The story continues at the end of August. (We’re catching up, slowly, we are.) It was a Sunday. I flew back home from a trip to Pennsylvania and New Jersey and landed at about one in the afternoon, California time. I already had friends in town; they’d beat me. About an hour later, Emily and I were heading three hours into the desert to pick up Matt, Paul, and Amanda; they’d finished hiking the John Muir trail the day before. Destination: Lone Pine.
(This is Emily. We took her to the Pacific Ocean for the first time later in the week, and she was really cute about it.)
We drove through some incredibly boring stretches where we said to ourselves why would anyone live here? And we also saw a farm proudly selling multiple kinds of jerky, stunning red rock cliffs, and a desert thunderstorm, which was eerily beautiful.

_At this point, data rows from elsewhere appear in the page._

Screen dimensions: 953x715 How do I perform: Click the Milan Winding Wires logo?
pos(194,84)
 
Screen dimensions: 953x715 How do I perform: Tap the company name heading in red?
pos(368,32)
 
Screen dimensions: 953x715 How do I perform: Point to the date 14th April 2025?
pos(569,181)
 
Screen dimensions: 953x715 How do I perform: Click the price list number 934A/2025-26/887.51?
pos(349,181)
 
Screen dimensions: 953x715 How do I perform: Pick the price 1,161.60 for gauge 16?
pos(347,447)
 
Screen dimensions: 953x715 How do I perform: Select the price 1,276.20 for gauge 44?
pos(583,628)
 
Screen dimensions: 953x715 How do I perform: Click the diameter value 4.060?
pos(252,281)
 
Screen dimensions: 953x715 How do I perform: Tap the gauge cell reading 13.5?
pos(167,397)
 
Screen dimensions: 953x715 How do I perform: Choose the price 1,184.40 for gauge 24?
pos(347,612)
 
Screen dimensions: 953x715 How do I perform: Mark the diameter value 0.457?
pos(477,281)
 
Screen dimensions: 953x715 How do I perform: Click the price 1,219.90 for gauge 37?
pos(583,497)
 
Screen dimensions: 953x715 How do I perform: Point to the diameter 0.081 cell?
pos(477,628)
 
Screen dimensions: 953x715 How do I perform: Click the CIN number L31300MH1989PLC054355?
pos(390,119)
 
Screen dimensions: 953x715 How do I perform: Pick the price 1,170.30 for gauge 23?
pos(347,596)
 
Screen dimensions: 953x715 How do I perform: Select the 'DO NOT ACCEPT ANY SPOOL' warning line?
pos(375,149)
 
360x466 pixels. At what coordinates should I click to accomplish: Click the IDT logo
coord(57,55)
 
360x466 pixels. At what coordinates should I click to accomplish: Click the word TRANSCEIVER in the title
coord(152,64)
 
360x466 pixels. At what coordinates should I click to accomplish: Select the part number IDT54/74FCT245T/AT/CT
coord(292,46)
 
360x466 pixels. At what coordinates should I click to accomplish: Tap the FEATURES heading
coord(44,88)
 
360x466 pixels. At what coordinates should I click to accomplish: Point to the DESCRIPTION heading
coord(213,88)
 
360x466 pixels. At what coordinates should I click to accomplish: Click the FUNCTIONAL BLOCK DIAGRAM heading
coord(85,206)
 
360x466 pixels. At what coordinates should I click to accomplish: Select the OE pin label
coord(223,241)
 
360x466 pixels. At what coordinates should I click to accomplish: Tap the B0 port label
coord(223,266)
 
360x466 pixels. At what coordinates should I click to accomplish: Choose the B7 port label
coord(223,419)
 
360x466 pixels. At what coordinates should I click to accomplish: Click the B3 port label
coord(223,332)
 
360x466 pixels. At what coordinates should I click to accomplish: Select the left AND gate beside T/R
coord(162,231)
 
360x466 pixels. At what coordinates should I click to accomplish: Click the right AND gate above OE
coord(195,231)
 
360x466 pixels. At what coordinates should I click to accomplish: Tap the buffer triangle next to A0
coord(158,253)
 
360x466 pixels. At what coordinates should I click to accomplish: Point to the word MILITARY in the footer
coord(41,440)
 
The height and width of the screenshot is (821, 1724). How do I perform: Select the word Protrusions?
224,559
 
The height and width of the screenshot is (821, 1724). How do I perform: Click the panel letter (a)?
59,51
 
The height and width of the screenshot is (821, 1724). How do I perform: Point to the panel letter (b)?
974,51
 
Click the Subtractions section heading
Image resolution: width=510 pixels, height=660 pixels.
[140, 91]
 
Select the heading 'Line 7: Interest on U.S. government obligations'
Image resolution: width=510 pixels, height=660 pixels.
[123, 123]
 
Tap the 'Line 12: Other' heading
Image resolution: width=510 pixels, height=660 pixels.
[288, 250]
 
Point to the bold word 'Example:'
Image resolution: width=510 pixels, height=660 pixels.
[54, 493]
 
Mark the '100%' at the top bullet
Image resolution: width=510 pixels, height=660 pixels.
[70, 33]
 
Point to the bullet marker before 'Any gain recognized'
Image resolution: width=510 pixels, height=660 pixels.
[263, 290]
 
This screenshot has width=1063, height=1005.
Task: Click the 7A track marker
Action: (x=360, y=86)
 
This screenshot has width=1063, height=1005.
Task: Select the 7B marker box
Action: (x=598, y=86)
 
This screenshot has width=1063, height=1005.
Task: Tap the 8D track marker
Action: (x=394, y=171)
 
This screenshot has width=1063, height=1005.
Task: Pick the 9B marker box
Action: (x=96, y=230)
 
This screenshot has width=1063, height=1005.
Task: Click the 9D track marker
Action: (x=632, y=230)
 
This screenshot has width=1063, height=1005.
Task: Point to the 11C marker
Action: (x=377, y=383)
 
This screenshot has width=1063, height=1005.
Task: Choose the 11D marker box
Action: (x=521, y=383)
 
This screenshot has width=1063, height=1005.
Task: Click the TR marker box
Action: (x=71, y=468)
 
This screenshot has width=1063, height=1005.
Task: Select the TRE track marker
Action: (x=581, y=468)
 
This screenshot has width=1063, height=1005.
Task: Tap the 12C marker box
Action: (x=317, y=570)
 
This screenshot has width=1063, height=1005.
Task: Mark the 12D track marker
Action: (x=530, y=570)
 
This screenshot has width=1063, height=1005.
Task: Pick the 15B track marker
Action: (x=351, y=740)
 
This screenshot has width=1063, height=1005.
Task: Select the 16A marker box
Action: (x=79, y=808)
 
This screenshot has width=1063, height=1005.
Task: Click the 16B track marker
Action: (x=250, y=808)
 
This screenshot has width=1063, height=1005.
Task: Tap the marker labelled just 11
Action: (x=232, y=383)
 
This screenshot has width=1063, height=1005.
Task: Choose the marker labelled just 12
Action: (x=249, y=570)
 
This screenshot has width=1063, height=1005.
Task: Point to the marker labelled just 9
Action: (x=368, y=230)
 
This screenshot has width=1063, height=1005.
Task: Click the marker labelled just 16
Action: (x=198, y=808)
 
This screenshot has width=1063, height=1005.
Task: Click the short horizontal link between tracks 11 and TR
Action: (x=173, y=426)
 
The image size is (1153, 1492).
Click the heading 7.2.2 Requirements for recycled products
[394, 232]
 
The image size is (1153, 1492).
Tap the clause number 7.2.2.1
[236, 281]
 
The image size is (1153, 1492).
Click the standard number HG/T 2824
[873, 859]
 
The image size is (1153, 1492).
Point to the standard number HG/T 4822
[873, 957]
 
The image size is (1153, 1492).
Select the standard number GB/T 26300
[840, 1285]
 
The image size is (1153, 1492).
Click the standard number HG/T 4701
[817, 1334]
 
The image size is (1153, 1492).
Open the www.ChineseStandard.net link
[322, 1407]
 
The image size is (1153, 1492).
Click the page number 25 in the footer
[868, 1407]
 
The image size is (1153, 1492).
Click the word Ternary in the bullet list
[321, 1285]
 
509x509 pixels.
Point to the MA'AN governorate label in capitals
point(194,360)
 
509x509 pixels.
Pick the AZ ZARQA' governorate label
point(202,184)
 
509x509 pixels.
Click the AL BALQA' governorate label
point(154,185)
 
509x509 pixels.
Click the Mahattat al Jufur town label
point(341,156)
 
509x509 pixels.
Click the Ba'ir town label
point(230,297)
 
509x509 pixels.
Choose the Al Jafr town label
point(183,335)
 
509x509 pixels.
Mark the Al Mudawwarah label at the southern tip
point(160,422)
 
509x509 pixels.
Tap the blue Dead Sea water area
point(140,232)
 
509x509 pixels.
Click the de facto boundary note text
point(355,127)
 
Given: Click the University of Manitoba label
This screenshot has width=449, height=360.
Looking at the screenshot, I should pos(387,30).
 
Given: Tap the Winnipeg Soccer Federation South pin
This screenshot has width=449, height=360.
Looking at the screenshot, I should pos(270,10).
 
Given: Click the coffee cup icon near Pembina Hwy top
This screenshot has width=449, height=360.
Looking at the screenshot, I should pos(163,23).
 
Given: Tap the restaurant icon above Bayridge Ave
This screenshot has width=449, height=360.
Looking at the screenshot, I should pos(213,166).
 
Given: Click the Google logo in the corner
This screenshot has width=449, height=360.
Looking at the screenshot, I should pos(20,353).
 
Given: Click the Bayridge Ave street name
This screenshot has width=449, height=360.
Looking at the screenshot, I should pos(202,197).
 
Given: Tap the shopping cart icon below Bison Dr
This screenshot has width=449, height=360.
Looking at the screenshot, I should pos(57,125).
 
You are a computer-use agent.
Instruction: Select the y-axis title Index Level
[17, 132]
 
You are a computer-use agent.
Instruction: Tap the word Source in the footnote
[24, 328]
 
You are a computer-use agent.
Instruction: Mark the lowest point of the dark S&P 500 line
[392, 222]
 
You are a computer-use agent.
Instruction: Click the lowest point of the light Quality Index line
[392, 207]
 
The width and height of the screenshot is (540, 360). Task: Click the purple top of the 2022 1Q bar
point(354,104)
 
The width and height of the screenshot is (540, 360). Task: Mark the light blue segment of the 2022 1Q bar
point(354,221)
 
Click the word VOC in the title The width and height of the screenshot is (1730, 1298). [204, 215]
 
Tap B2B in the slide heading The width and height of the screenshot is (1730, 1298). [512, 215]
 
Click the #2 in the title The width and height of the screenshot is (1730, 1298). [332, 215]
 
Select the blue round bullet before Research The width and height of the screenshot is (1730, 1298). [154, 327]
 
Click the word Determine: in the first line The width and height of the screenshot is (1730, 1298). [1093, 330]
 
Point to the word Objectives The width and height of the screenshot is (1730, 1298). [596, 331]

Everyone was tired when we got home. The washing machine got to work, and in the meanwhile there was a funny period of time where everyone wore Levi’s clothes.
Along with showers, clean clothes, and sleep, the hikers needed one more thing to complete their recovery process: food. Pie.
To go along with the wilderness theme we’ve got going on here, I had recently acquired a jar of bear lard from Northern California. I won’t get into the nitty gritty details…in fact, I don’t even know them. Just know that if someone asks you, hypothetically, if you would use bear lard in a pie crust, and you say yes, you can safely expect that the situation won’t be hypothetical for long.
I hadn’t made lard pie pastry before, due mainly to the fact that I don’t really trust whatever kind of lard can be bought at the supermarket.
I guess that kind of mentality is exactly how I end up with products made from bears.
Not to be gross, but the smell of the stuff when I opened the lid of the jar was a bit disconcerting. Like, yeah. It smelled strongly like an animal. Which I suppose makes sense. I made everyone else smell it, and I couldn’t get a consensus on whether or not to use based on smell alone. But, lest this bear die in vain, I decided I needed to carry on. I’m glad I did. Not only did the smell and taste disappear entirely once the pie was baked, but the crust was incredibly soft and flaky. Quite different from the results of using butter, but in a very pleasant way.
I didn’t use a recipe for the filling in this pie; I had lots of pluots from my in-laws’ tree (along with bear, another truly Californian ingredient) and mixed them with blueberries.
I wish my back patio could always look like this.